En une vingtaine d’années, je suis intervenu dans d’innombrables grandes entreprises et administrations, en particulier en formant les assistantes sociales du personnel, véritables témoins privilégiées des problèmes relationnels et plus généralement RH que l’on y rencontre.
Contrairement à ce que l’on pourrait croire, les assistants sociaux du travail ne sont pas majoritairement sollicités pour des problèmes… de travail. Certes, les questions d’inaptitude, d’arrêt de travail, de maladie ou de stress professionnels, voire de harcèlement moral ou sexuel sont une réalité, mais c’est d’abord pour des motifs personnels, comme le divorce et autres ruptures de couple, l’obligation alimentaire, le surendettement, le crédit à la consommation, les litiges du logement… que sont sollicités les assistants sociaux du travail.
Je ne suis pas convaincu que tous les DRH en aient parfaitement conscience, mais il est vrai qu’ils ont tant de chats à fouetter, en évitant constamment de se prendre les pieds dans les méandres du Code du travail, qu’on ne peut leur en tenir grief. Pourtant, ces problèmes personnels rejaillissent parfois avec virulence sur la vie professionnelle : le salarié hanté par son divorce ou ses problèmes d’argent, est davantage sujet à l’absentéisme, aux accidents du travail, à la baisse de sa productivité, à l’irritabilité… Il est fragilisé sur le plan relationnel, percevant parfois le moindre reproche, la moindre remarque comme une agression.
D’autres directions des ressources humaines prennent davantage en considération les effets dévastateurs que peuvent avoir les problèmes personnels des salariés sur leur activité professionnelle ou sur leur santé. C’est alors dans une optique de prévention des risques psychosociaux que sont formés leurs assistants sociaux du travail, conseillers du travail, parfois RRH, en particulier au droit des personnes.
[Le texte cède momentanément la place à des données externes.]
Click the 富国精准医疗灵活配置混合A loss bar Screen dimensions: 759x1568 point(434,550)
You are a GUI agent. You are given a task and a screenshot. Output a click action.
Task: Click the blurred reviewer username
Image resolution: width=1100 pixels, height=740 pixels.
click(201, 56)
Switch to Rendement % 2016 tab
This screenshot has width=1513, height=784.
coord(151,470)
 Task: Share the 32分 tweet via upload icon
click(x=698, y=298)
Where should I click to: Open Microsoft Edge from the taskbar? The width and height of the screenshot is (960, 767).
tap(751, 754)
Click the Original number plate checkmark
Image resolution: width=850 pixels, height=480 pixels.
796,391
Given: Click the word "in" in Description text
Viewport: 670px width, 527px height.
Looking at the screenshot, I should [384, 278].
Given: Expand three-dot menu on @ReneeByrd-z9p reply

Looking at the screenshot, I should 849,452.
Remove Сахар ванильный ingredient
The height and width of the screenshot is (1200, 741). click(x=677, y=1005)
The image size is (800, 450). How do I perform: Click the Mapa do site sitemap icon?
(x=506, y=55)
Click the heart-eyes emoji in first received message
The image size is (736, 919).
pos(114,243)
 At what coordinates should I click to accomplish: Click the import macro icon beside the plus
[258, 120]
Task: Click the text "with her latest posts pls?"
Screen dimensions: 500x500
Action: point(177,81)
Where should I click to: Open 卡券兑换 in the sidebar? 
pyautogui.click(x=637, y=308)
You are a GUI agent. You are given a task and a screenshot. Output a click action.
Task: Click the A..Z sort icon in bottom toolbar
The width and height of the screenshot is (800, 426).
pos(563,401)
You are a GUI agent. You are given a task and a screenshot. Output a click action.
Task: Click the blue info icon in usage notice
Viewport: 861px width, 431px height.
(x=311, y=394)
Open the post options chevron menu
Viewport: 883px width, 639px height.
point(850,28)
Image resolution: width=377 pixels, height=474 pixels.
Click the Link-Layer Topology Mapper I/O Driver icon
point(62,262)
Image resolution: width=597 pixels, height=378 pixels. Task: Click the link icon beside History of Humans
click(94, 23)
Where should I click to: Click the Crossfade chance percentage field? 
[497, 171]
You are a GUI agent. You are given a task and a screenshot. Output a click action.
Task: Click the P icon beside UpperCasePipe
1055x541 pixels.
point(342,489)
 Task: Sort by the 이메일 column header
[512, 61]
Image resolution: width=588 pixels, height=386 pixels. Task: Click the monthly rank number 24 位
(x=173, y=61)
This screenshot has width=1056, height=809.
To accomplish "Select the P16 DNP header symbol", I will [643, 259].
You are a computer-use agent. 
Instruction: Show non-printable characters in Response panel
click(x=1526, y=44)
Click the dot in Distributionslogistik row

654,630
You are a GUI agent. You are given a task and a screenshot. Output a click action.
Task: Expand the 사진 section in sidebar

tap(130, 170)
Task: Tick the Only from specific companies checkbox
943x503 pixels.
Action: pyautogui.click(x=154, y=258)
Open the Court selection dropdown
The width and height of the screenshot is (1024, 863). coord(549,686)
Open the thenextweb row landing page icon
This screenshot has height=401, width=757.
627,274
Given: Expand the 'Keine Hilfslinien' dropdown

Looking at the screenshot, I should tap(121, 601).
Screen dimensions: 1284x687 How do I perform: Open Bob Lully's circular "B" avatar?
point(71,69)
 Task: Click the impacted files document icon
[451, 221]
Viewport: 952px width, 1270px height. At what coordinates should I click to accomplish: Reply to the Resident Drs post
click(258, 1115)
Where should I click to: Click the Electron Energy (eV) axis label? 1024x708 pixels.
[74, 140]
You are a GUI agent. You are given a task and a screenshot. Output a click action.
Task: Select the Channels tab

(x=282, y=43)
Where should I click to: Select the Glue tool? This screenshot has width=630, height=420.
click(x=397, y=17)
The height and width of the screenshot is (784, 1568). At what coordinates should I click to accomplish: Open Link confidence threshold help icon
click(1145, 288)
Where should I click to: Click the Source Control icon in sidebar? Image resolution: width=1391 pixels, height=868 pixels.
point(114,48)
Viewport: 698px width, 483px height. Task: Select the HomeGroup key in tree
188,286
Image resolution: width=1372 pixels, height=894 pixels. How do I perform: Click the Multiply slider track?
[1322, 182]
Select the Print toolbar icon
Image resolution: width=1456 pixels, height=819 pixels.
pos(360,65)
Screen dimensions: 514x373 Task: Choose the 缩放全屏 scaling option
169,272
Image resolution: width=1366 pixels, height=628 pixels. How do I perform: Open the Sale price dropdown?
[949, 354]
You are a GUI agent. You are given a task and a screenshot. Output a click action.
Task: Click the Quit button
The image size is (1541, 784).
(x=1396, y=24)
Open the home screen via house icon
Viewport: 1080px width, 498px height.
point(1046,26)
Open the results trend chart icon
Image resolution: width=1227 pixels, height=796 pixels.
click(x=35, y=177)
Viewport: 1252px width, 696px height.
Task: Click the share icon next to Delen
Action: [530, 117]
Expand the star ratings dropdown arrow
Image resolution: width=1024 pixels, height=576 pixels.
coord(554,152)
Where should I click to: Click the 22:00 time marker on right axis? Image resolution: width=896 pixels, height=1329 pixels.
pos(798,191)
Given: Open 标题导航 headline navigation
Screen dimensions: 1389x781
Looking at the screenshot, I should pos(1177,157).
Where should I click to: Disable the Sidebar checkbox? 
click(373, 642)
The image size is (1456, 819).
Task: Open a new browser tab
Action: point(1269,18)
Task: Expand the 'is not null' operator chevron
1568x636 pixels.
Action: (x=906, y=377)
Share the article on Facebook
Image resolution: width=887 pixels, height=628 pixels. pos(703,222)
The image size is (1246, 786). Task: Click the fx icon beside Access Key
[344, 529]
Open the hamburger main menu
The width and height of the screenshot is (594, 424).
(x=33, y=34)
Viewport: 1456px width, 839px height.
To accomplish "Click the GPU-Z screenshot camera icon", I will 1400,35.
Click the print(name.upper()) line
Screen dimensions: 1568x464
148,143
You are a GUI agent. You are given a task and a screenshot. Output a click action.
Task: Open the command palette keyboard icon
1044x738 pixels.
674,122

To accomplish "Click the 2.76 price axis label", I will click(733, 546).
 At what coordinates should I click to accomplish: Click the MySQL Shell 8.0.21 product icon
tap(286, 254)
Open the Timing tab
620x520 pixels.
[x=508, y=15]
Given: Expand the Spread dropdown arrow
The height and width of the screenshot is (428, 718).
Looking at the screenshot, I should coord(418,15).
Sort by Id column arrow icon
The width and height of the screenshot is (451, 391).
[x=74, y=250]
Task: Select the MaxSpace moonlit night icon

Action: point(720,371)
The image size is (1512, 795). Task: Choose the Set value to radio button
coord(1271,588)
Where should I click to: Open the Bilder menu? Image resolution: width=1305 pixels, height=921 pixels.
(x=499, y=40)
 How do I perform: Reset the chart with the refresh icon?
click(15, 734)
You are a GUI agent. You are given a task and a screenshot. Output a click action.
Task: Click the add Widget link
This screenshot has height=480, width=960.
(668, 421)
Souvent, les salariés importent leurs problèmes personnels sur leur lieu de travail : environ un million de foyers sont en situation de surendettement caractérisée, un drame qui ne concerne pas que les chômeurs, loin s’en faut. Ajoutons que près d’un mariage sur deux se termine en divorce, surtout dans les grandes villes. Ces deux seules statistiques devraient contribuer à éclairer les directions des ressources humaines sur les drames que vivent nombre de leurs salariés, drames auxquels on attribue trop souvent l’origine à un conflit du travail ou un problème professionnel.